Reproduce each line of the records below verbatim, from first to last.

-- Start RAW DATA --

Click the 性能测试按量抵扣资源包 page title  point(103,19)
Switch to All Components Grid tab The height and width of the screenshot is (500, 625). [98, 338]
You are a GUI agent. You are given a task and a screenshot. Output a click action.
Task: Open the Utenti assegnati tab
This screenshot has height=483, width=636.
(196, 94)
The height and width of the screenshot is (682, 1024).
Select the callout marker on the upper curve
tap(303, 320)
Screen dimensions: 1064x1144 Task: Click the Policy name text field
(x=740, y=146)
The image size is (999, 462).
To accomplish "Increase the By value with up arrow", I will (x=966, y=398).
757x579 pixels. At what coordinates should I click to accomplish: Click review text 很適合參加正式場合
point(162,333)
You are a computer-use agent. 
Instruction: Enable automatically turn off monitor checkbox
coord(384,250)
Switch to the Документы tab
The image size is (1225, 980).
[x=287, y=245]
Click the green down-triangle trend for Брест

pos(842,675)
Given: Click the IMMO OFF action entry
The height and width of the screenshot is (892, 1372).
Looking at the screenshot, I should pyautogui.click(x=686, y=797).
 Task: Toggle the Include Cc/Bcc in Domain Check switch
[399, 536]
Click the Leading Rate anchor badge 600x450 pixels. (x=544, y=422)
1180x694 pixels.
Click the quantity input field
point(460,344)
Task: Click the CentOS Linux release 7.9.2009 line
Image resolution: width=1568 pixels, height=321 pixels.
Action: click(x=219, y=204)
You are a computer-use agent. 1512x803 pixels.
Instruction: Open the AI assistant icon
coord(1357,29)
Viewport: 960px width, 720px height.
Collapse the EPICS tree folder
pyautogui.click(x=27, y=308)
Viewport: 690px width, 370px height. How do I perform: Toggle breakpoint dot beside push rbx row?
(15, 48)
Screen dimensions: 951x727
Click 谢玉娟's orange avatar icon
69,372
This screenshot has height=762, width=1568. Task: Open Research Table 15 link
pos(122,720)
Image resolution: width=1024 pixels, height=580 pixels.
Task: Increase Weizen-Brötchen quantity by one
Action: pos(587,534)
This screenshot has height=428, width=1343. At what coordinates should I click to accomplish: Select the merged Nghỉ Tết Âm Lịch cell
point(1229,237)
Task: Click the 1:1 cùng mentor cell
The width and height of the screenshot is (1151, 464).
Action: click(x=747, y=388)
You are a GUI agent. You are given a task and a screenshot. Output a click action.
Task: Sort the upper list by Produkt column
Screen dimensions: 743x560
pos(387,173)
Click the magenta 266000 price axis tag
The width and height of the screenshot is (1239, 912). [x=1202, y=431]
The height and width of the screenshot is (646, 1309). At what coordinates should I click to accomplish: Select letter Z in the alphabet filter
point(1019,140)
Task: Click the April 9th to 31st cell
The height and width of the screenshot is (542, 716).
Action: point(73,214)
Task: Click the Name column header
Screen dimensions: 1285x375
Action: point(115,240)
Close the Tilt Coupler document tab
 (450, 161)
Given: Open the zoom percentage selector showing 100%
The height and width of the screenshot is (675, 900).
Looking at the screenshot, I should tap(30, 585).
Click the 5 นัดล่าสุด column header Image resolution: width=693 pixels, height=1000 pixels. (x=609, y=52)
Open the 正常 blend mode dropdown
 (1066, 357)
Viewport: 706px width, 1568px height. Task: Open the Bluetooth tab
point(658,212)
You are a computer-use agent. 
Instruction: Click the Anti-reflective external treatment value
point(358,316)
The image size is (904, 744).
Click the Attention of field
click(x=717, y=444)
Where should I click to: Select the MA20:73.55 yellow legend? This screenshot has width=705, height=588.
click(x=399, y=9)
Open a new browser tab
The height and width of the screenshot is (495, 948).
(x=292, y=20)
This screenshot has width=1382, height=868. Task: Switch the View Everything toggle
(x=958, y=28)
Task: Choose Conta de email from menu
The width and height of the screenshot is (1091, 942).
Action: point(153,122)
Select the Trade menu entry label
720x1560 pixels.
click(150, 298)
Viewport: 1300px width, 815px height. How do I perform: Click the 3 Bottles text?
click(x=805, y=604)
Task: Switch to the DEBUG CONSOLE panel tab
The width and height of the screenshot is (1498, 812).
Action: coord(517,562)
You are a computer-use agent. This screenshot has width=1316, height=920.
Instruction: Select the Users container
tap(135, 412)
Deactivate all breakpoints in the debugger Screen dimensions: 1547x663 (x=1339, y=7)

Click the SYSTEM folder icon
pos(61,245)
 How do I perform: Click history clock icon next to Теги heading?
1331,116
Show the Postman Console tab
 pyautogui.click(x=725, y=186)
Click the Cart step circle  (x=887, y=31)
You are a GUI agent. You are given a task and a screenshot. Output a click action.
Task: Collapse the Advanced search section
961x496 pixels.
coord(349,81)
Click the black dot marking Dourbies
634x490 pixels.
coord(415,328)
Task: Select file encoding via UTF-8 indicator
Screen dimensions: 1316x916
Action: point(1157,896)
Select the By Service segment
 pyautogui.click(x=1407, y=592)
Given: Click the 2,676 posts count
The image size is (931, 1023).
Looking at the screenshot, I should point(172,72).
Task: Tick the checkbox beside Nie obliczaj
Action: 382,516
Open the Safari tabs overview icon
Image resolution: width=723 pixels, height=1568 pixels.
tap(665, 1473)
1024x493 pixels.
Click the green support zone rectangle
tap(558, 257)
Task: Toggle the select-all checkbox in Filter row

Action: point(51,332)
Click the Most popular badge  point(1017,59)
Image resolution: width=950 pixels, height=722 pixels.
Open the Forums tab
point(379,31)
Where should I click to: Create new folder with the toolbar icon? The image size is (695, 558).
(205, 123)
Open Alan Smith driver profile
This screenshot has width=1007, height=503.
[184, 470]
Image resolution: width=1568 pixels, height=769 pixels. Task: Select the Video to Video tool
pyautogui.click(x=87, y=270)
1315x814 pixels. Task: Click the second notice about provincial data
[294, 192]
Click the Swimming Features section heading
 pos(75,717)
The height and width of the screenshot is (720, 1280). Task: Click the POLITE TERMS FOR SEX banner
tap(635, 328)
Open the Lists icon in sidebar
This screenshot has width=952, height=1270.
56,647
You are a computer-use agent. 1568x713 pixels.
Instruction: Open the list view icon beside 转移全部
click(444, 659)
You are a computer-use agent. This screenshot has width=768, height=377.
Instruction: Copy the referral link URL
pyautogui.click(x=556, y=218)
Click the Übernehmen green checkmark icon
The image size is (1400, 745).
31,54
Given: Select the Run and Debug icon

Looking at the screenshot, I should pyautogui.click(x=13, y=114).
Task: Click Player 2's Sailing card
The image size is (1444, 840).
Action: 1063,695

-- End RAW DATA --

**EXERCISE SOLUTION**
Click the 性能测试按量抵扣资源包 page title  point(103,19)
Switch to All Components Grid tab The height and width of the screenshot is (500, 625). [98, 338]
You are a GUI agent. You are given a task and a screenshot. Output a click action.
Task: Open the Utenti assegnati tab
This screenshot has height=483, width=636.
(196, 94)
The height and width of the screenshot is (682, 1024).
Select the callout marker on the upper curve
tap(303, 320)
Screen dimensions: 1064x1144 Task: Click the Policy name text field
(x=740, y=146)
The image size is (999, 462).
To accomplish "Increase the By value with up arrow", I will (x=966, y=398).
757x579 pixels. At what coordinates should I click to accomplish: Click review text 很適合參加正式場合
point(162,333)
You are a computer-use agent. 
Instruction: Enable automatically turn off monitor checkbox
coord(384,250)
Switch to the Документы tab
The image size is (1225, 980).
[x=287, y=245]
Click the green down-triangle trend for Брест

pos(842,675)
Given: Click the IMMO OFF action entry
The height and width of the screenshot is (892, 1372).
Looking at the screenshot, I should pyautogui.click(x=686, y=797).
 Task: Toggle the Include Cc/Bcc in Domain Check switch
[399, 536]
Click the Leading Rate anchor badge 600x450 pixels. (x=544, y=422)
1180x694 pixels.
Click the quantity input field
point(460,344)
Task: Click the CentOS Linux release 7.9.2009 line
Image resolution: width=1568 pixels, height=321 pixels.
Action: click(x=219, y=204)
You are a computer-use agent. 1512x803 pixels.
Instruction: Open the AI assistant icon
coord(1357,29)
Viewport: 960px width, 720px height.
Collapse the EPICS tree folder
pyautogui.click(x=27, y=308)
Viewport: 690px width, 370px height. How do I perform: Toggle breakpoint dot beside push rbx row?
(15, 48)
Screen dimensions: 951x727
Click 谢玉娟's orange avatar icon
69,372
This screenshot has height=762, width=1568. Task: Open Research Table 15 link
pos(122,720)
Image resolution: width=1024 pixels, height=580 pixels.
Task: Increase Weizen-Brötchen quantity by one
Action: pos(587,534)
This screenshot has height=428, width=1343. At what coordinates should I click to accomplish: Select the merged Nghỉ Tết Âm Lịch cell
point(1229,237)
Task: Click the 1:1 cùng mentor cell
The width and height of the screenshot is (1151, 464).
Action: click(x=747, y=388)
You are a GUI agent. You are given a task and a screenshot. Output a click action.
Task: Sort the upper list by Produkt column
Screen dimensions: 743x560
pos(387,173)
Click the magenta 266000 price axis tag
The width and height of the screenshot is (1239, 912). [x=1202, y=431]
The height and width of the screenshot is (646, 1309). At what coordinates should I click to accomplish: Select letter Z in the alphabet filter
point(1019,140)
Task: Click the April 9th to 31st cell
The height and width of the screenshot is (542, 716).
Action: point(73,214)
Task: Click the Name column header
Screen dimensions: 1285x375
Action: point(115,240)
Close the Tilt Coupler document tab
 (450, 161)
Given: Open the zoom percentage selector showing 100%
The height and width of the screenshot is (675, 900).
Looking at the screenshot, I should tap(30, 585).
Click the 5 นัดล่าสุด column header Image resolution: width=693 pixels, height=1000 pixels. (x=609, y=52)
Open the 正常 blend mode dropdown
 (1066, 357)
Viewport: 706px width, 1568px height. Task: Open the Bluetooth tab
point(658,212)
You are a computer-use agent. 
Instruction: Click the Anti-reflective external treatment value
point(358,316)
The image size is (904, 744).
Click the Attention of field
click(x=717, y=444)
Where should I click to: Select the MA20:73.55 yellow legend? This screenshot has width=705, height=588.
click(x=399, y=9)
Open a new browser tab
The height and width of the screenshot is (495, 948).
(x=292, y=20)
This screenshot has width=1382, height=868. Task: Switch the View Everything toggle
(x=958, y=28)
Task: Choose Conta de email from menu
The width and height of the screenshot is (1091, 942).
Action: point(153,122)
Select the Trade menu entry label
720x1560 pixels.
click(150, 298)
Viewport: 1300px width, 815px height. How do I perform: Click the 3 Bottles text?
click(x=805, y=604)
Task: Switch to the DEBUG CONSOLE panel tab
The width and height of the screenshot is (1498, 812).
Action: coord(517,562)
You are a computer-use agent. This screenshot has width=1316, height=920.
Instruction: Select the Users container
tap(135, 412)
Deactivate all breakpoints in the debugger Screen dimensions: 1547x663 (x=1339, y=7)

Click the SYSTEM folder icon
pos(61,245)
 How do I perform: Click history clock icon next to Теги heading?
1331,116
Show the Postman Console tab
 pyautogui.click(x=725, y=186)
Click the Cart step circle  (x=887, y=31)
You are a GUI agent. You are given a task and a screenshot. Output a click action.
Task: Collapse the Advanced search section
961x496 pixels.
coord(349,81)
Click the black dot marking Dourbies
634x490 pixels.
coord(415,328)
Task: Select file encoding via UTF-8 indicator
Screen dimensions: 1316x916
Action: point(1157,896)
Select the By Service segment
 pyautogui.click(x=1407, y=592)
Given: Click the 2,676 posts count
The image size is (931, 1023).
Looking at the screenshot, I should point(172,72).
Task: Tick the checkbox beside Nie obliczaj
Action: 382,516
Open the Safari tabs overview icon
Image resolution: width=723 pixels, height=1568 pixels.
tap(665, 1473)
1024x493 pixels.
Click the green support zone rectangle
tap(558, 257)
Task: Toggle the select-all checkbox in Filter row

Action: point(51,332)
Click the Most popular badge  point(1017,59)
Image resolution: width=950 pixels, height=722 pixels.
Open the Forums tab
point(379,31)
Where should I click to: Create new folder with the toolbar icon? The image size is (695, 558).
(205, 123)
Open Alan Smith driver profile
This screenshot has width=1007, height=503.
[184, 470]
Image resolution: width=1568 pixels, height=769 pixels. Task: Select the Video to Video tool
pyautogui.click(x=87, y=270)
1315x814 pixels. Task: Click the second notice about provincial data
[294, 192]
Click the Swimming Features section heading
 pos(75,717)
The height and width of the screenshot is (720, 1280). Task: Click the POLITE TERMS FOR SEX banner
tap(635, 328)
Open the Lists icon in sidebar
This screenshot has width=952, height=1270.
56,647
You are a computer-use agent. 1568x713 pixels.
Instruction: Open the list view icon beside 转移全部
click(444, 659)
You are a computer-use agent. This screenshot has width=768, height=377.
Instruction: Copy the referral link URL
pyautogui.click(x=556, y=218)
Click the Übernehmen green checkmark icon
The image size is (1400, 745).
31,54
Given: Select the Run and Debug icon

Looking at the screenshot, I should pyautogui.click(x=13, y=114).
Task: Click Player 2's Sailing card
The image size is (1444, 840).
Action: 1063,695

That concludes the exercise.